MEDAN, SSOL.ID— Kepala Kejaksaan Tinggi Sumatera Utara Muhibuddin memimpin pelantikan dan serah terima jabatan Asisten Pemulihan Aset serta lima Kepala Kejaksaan Negeri di lingkungan Kejati Sumut, Kamis (13/8/2026).
Acara berlangsung di Aula Cipta Kerta Lantai III Kantor Kejati Sumut, Jalan Jenderal AH Nasution, Medan. Pelantikan merujuk pada Surat Keputusan Jaksa Agung RI Nomor KEP-IV-10122/C/07/2026 tanggal 29 Juli 2026.

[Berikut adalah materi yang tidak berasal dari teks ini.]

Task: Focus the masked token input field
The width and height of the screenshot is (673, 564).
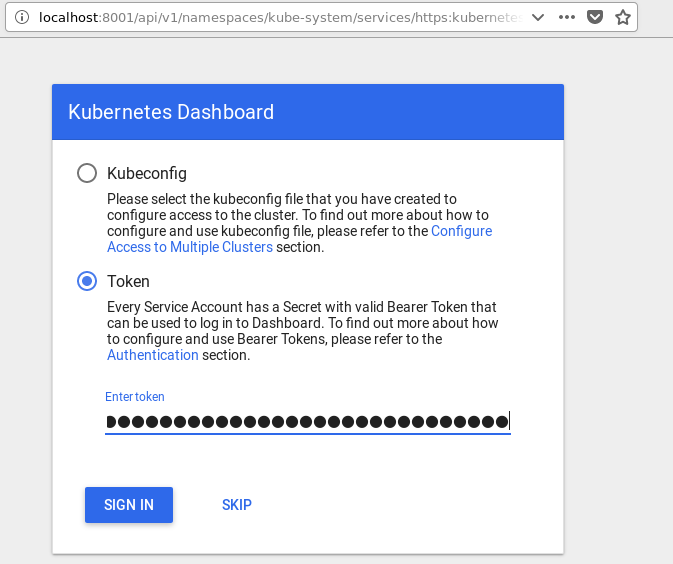Action: click(307, 422)
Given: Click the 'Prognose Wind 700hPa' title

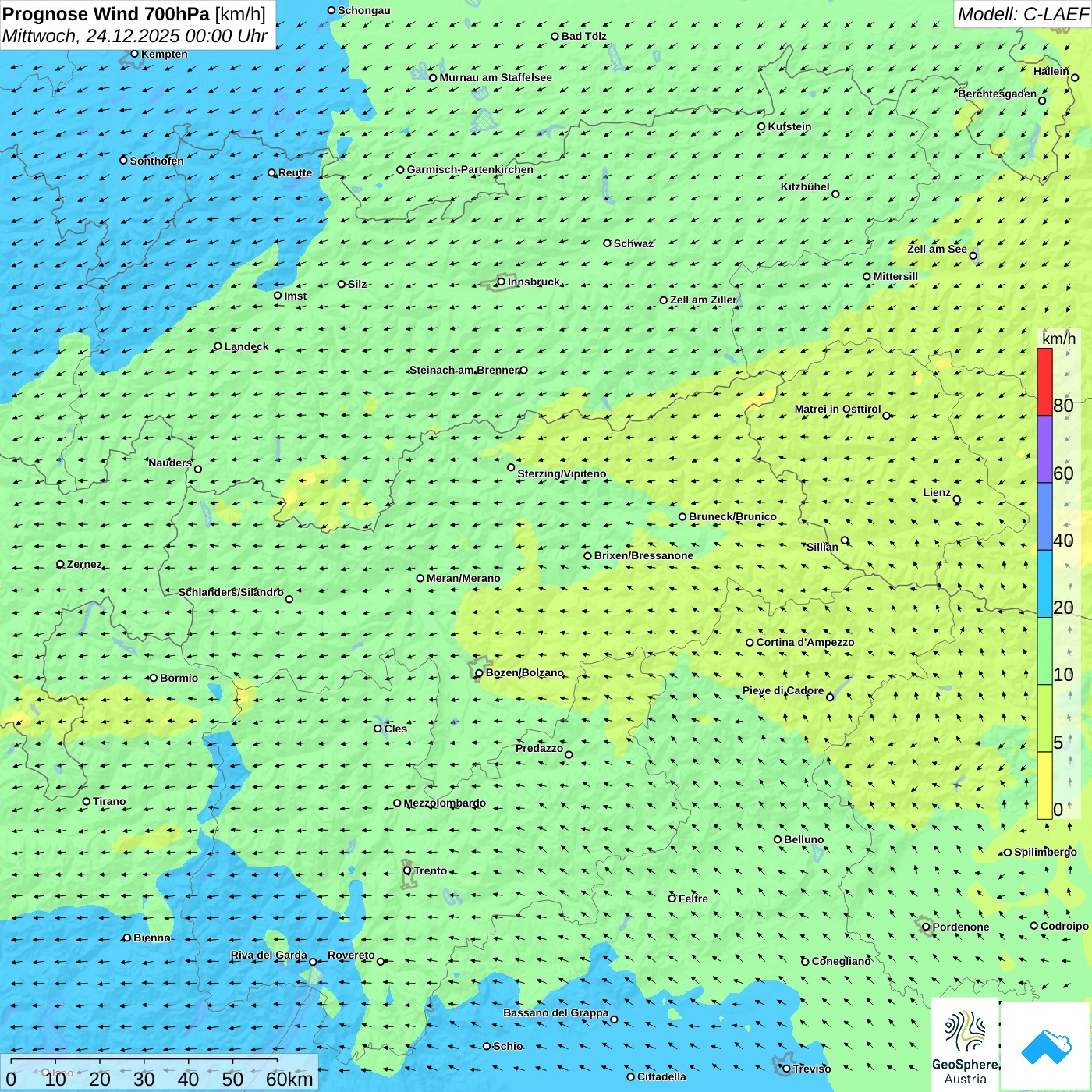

Dalam mutasi kali ini, Dr. Muhamad Ilham Samuda ditunjuk sebagai Asisten Pemulihan Aset Kejati Sumut. Sebelumnya ia menjabat Inspektur Muda Pidum dan Datun pada Jaksa Agung Muda Pengawasan.
Sementara untuk level Kajari, ada 5 nama baru. Nanang Dwi Prihariyadhi resmi menjabat Kajari Batu Bara. Akhwan Annas dipercaya memimpin Kejari Samosir, menggantikan Satria Irawan yang naik jabatan sebagai Asisten Intelijen Kejati Aceh.
Naungan Harahap dilantik sebagai Kajari Tapanuli Utara. Agita Tri Moertjahjanto mengisi kursi Kajari Sibolga yang sebelumnya kosong. Adapun Rahmad Isnaini dipindah dari Kajari Barito Timur untuk menempati posisi Kajari Serdang Bedagai. Jabatan Kajari Serdang Bedagai sebelumnya diisi pelaksana tugas.
Pelantikan turut dihadiri Wakajati Sumut Eko Adhyaksono, para asisten, serta sejumlah Kajari dari Medan, Deli Serdang, Belawan, Binjai dan Langkat.
Dalam amanatnya, Muhibuddin meminta para pejabat baru segera memetakan situasi di wilayah kerja masing-masing. Ia menekankan tiga hal utama: profesionalisme, penegakan hukum maksimal, dan pendekatan humanis.
“Segera lakukan pemetaan situasi di wilayah kerja. Laksanakan tugas dengan baik, lakukan penegakan hukum secara maksimal namun tetap humanis serta loyal terhadap institusi, bangsa dan negara,” ujarnya.
Menurut Muhibuddin, di tengah tuntutan penegakan hukum, integritas dan ketakwaan tidak boleh ditinggalkan.
“Di antara semua itu, yang paling fundamental dan paling penting adalah jadilah manusia yang beriman dan bertakwa kepada Tuhan Yang Maha Esa,” tegasnya.
Ia berharap pejabat baru dapat menjalankan amanah dengan tanggung jawab penuh, sekaligus menjaga marwah dan kepercayaan publik terhadap institusi Kejaksaan.